Exercise =>
Transcribe exactly the span of lines that begins the records and ends with the line holding "You are a computer-use agent. The width", both boundary lines included.
• • •
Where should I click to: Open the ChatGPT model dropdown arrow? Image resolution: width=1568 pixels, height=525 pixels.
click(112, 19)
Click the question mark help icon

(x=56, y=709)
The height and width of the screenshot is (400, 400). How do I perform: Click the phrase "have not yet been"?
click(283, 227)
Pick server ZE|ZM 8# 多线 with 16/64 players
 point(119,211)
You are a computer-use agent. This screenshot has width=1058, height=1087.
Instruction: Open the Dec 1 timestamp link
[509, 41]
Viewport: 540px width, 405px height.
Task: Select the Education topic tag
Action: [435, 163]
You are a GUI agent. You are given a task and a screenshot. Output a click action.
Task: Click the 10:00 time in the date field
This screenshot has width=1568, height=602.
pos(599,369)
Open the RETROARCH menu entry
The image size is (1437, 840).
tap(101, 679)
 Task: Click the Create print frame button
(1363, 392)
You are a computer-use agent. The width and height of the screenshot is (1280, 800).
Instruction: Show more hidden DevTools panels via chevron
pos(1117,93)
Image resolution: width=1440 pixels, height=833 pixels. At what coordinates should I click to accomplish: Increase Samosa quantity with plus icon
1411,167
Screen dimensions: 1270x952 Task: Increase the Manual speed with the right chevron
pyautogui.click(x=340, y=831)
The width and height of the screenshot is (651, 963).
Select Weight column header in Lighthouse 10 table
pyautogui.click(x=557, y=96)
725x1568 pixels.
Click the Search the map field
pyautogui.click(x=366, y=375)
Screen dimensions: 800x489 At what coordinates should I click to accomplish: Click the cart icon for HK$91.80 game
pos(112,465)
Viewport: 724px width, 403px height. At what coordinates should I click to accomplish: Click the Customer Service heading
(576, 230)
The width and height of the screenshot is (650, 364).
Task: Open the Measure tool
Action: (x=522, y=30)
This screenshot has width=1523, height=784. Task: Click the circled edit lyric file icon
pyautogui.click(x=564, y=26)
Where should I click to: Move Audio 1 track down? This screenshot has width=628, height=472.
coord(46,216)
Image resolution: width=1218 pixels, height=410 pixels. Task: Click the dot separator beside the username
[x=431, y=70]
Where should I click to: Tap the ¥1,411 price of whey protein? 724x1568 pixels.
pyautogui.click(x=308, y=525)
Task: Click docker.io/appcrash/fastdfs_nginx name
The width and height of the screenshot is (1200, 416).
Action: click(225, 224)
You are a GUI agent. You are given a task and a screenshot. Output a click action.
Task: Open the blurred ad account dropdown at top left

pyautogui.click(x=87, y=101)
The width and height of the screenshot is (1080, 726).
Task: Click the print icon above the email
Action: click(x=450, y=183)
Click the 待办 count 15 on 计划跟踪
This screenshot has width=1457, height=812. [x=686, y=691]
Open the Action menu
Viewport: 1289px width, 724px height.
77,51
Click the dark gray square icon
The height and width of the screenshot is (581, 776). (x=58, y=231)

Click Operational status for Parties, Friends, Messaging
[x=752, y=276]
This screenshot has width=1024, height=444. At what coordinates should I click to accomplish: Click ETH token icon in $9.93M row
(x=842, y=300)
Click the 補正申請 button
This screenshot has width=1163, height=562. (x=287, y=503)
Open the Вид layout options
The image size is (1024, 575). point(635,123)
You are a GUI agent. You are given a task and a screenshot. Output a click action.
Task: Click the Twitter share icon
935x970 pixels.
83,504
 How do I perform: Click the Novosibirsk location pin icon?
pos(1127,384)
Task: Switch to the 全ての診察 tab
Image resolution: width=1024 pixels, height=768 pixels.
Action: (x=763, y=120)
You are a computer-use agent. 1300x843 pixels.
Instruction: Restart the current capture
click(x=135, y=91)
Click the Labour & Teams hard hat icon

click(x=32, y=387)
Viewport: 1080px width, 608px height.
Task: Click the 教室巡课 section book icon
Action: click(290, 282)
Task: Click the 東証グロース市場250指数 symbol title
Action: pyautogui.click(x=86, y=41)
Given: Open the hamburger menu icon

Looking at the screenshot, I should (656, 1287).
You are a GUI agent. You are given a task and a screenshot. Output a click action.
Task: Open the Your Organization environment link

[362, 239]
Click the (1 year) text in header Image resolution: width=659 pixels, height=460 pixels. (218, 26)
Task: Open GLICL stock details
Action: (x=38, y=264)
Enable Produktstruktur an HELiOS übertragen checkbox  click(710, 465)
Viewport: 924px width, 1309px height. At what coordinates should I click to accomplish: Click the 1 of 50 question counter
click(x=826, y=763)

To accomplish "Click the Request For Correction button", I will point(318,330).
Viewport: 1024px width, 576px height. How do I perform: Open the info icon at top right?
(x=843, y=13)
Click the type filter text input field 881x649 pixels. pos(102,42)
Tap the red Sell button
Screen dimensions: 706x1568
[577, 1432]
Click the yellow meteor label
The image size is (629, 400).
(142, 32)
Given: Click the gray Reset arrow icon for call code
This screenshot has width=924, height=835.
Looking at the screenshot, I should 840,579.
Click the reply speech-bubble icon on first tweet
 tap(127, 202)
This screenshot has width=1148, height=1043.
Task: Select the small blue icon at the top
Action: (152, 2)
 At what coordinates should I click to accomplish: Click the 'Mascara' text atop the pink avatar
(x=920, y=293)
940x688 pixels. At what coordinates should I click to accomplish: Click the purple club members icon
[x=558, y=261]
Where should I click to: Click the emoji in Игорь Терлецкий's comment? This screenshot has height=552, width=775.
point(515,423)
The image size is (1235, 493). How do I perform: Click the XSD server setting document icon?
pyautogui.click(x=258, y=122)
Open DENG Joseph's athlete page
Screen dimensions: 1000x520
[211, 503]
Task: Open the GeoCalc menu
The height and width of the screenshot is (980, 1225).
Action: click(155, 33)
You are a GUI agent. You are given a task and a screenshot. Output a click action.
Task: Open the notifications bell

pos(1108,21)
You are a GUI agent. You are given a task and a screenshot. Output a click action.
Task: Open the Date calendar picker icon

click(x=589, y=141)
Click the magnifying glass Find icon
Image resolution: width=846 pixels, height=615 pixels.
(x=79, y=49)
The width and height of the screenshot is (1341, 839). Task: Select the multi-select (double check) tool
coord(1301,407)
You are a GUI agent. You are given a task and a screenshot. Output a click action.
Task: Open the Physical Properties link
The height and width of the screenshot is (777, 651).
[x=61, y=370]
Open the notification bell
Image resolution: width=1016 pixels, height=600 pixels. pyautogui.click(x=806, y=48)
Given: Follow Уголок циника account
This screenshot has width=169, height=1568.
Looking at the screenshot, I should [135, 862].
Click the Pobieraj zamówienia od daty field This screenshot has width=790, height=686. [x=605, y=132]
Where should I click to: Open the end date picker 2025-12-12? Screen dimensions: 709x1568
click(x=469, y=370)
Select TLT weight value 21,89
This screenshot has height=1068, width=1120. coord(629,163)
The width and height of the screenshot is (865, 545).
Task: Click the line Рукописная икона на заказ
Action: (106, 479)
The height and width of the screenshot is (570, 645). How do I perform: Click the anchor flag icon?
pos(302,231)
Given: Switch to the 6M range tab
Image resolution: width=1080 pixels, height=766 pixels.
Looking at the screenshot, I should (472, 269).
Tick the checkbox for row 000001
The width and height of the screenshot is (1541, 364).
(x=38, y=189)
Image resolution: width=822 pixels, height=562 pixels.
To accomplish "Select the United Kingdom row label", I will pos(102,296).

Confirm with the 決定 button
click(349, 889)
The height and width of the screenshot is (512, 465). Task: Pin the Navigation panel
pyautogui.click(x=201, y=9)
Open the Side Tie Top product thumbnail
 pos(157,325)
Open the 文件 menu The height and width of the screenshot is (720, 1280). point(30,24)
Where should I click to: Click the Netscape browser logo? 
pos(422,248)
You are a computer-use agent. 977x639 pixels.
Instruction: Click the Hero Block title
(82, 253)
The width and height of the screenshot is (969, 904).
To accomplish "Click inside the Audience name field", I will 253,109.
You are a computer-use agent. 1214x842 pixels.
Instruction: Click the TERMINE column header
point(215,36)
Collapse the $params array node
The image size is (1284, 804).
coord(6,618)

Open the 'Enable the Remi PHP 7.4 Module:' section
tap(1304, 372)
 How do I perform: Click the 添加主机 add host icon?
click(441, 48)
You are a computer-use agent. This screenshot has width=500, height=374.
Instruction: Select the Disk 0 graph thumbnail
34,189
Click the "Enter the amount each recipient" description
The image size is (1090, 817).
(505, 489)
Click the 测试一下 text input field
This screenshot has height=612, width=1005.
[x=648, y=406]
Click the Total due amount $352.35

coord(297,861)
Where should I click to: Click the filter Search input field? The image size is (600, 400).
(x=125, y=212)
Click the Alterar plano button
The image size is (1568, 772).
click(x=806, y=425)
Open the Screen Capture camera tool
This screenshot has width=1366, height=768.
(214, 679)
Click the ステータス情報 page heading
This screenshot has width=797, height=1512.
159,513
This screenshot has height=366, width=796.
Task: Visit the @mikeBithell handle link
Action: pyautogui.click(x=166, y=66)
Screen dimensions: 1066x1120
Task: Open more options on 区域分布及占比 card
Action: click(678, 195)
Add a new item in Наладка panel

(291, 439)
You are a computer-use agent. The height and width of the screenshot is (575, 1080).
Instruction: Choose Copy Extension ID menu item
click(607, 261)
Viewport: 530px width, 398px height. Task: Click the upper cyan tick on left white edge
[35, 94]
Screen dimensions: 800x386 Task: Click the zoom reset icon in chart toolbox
• • •
Answer area =>
Where should I click to: Open the ChatGPT model dropdown arrow? Image resolution: width=1568 pixels, height=525 pixels.
click(112, 19)
Click the question mark help icon

(x=56, y=709)
The height and width of the screenshot is (400, 400). How do I perform: Click the phrase "have not yet been"?
click(283, 227)
Pick server ZE|ZM 8# 多线 with 16/64 players
 point(119,211)
You are a computer-use agent. This screenshot has width=1058, height=1087.
Instruction: Open the Dec 1 timestamp link
[509, 41]
Viewport: 540px width, 405px height.
Task: Select the Education topic tag
Action: [435, 163]
You are a GUI agent. You are given a task and a screenshot. Output a click action.
Task: Click the 10:00 time in the date field
This screenshot has width=1568, height=602.
pos(599,369)
Open the RETROARCH menu entry
The image size is (1437, 840).
tap(101, 679)
 Task: Click the Create print frame button
(1363, 392)
You are a computer-use agent. The width and height of the screenshot is (1280, 800).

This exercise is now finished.